A face covering is defined as a device to cover the nose and mouth of a person to impede the spread of saliva or other fluids during speaking, coughing, sneezing, or other intentional or involuntary action. Medical-grade masks are not required. Coverings may be made from scarves, bandanas, or other fabrics.

Face coverings are particularly important when visiting indoor spaces of businesses or venues open to the public (stores, bars, restaurants, entertainment venues, public meeting spaces or government buildings) and outdoor areas open to the public where 10 or more persons are gathered and where people are unable to maintain a distance of six or more feet between persons not from the same household.

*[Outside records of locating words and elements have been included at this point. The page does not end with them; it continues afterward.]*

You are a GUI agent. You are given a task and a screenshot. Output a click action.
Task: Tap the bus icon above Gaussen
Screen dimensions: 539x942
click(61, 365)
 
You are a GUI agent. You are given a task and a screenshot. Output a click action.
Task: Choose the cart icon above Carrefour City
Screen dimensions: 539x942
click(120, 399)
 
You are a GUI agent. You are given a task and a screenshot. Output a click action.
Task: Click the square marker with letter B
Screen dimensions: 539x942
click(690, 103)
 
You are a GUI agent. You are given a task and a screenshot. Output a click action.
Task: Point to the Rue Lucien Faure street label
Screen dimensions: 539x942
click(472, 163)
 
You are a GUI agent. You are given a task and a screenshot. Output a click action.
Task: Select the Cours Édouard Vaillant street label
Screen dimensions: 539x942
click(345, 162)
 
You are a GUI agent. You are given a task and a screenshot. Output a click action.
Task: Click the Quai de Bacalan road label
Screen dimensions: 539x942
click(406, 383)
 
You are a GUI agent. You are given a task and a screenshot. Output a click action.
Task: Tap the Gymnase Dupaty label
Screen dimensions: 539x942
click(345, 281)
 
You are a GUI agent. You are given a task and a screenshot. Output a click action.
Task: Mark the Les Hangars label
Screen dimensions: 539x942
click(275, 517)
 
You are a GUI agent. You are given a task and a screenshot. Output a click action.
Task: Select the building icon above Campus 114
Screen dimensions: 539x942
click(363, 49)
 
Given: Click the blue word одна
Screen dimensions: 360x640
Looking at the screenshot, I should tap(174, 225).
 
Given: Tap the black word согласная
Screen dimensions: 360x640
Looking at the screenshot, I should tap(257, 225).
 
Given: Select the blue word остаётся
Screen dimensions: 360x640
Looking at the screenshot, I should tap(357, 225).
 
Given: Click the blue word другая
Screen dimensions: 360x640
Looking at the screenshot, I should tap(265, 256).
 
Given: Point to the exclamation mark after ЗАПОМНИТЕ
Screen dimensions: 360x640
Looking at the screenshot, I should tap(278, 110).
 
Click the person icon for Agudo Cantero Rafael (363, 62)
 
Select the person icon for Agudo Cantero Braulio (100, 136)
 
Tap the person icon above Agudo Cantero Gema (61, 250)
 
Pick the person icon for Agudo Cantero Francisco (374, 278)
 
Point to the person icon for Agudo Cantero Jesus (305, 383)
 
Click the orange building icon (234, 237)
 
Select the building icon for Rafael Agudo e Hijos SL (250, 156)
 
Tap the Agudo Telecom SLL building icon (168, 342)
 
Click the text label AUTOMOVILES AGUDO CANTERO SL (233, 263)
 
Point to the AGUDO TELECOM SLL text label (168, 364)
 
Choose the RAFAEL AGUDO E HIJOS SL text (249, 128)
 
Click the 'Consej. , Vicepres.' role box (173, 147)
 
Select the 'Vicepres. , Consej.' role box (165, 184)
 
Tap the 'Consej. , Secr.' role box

Face coverings are also strongly recommended for congregants at worship services and for situations where people from different households are unable to or unlikely to maintain a distance of six feet from each other.

COVID-19 infection is usually spread to others through a respiratory route, and this can occur without symptoms. Studies illustrate how it can be spread through speaking, coughing, and sneezing -- including by asymptomatic people. Face coverings create a barrier between a person's face and the air around him or her. Face coverings prevent people from spreading respiratory droplets and can prevent them from acquiring the virus from others.

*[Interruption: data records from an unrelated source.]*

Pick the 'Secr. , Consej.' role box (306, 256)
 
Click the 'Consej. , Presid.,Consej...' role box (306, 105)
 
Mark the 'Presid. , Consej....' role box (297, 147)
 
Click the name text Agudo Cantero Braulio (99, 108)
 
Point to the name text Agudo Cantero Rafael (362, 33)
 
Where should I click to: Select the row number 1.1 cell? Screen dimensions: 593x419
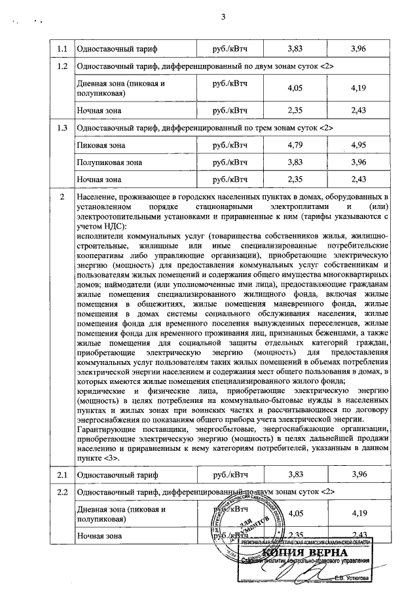[x=62, y=49]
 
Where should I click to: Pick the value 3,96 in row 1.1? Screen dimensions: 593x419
[x=359, y=49]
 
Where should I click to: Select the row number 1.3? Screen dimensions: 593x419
[x=62, y=127]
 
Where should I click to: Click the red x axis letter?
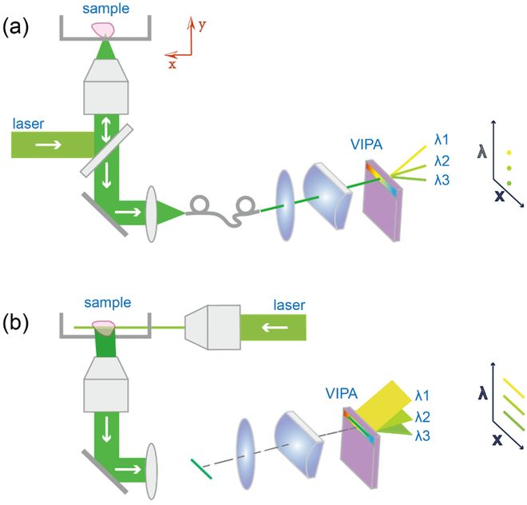tap(172, 65)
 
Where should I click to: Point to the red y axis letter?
tap(203, 26)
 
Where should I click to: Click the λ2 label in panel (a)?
tap(442, 161)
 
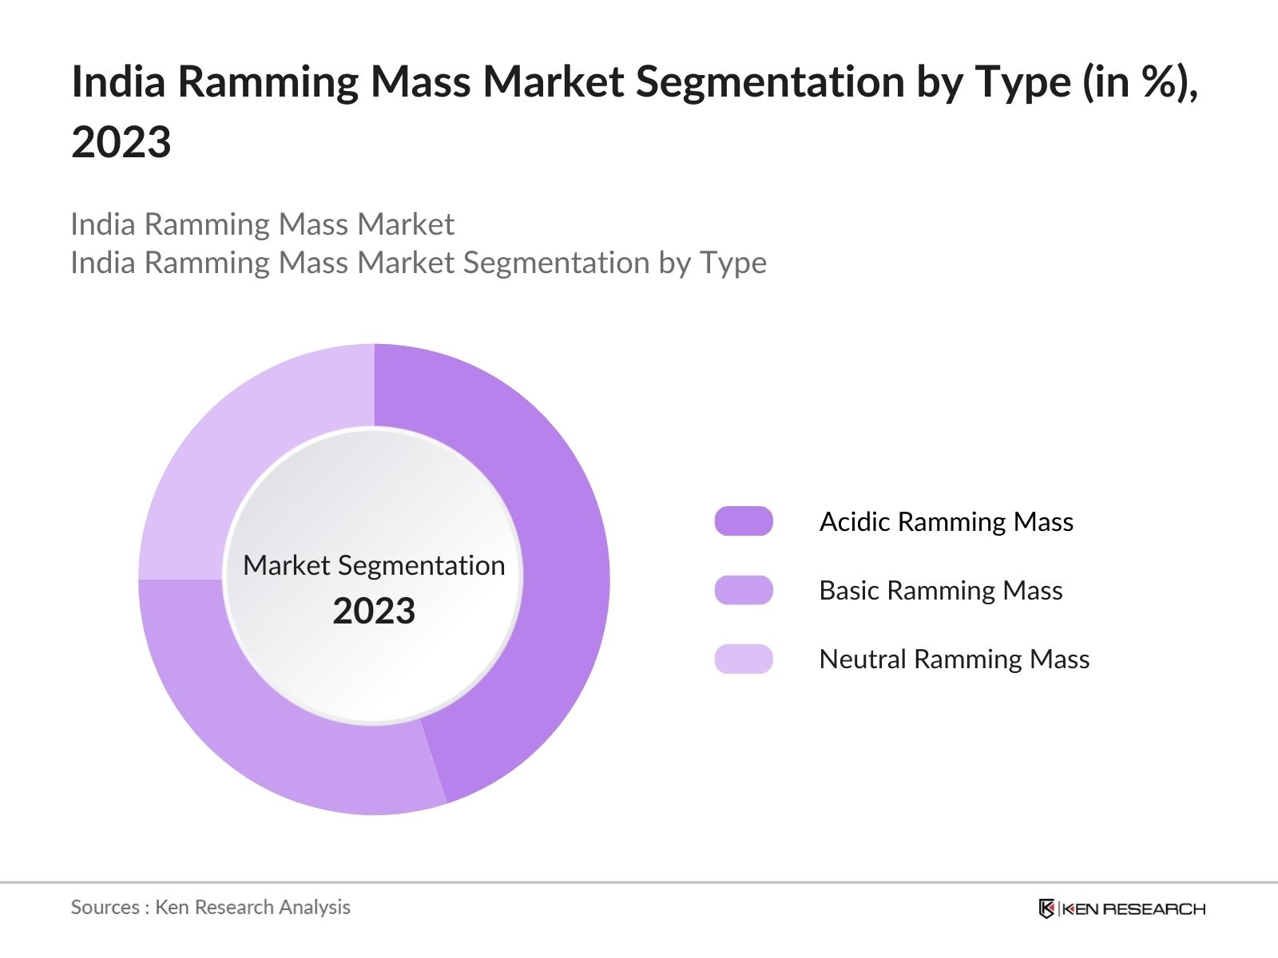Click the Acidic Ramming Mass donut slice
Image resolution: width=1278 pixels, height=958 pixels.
click(559, 559)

State Health Officer Dr. Scott Harris said that until the country has a vaccine or treatment for COVID-19, “wearing a face covering in public is a key measure we have available to prevent transmission of the virus. We need to do all we can to limit the spread.”

ADPH also advises these actions to prevent the spread of COVID-19:

• Wash your hands frequently with soap and water for 20 seconds

• Social distance by staying 6 feet away from others

• Avoid people who are sick

• Stay home if you can; work remotely if possible

• Cover your mouth and nose with a face covering when around others

• Cover coughs and sneezes

• Clean and disinfect frequently touched surfaces

• Monitor your health

Persons over 65 years in age or individuals with serious underlying health conditions are strongly encouraged to exercise personal responsibility in slowing the spread of COVID-19 by wearing the face covering; staying home and following good sanitation practices including minimizing travel outside the home, especially if sick; washing hands frequently with soap and water or hand sanitizer, especially after touching frequently used items or surfaces; refraining from touching one’s face; sneezing or coughing into a tissue, or the inside of one’s elbow; and disinfecting frequently used items and surfaces as much as possible.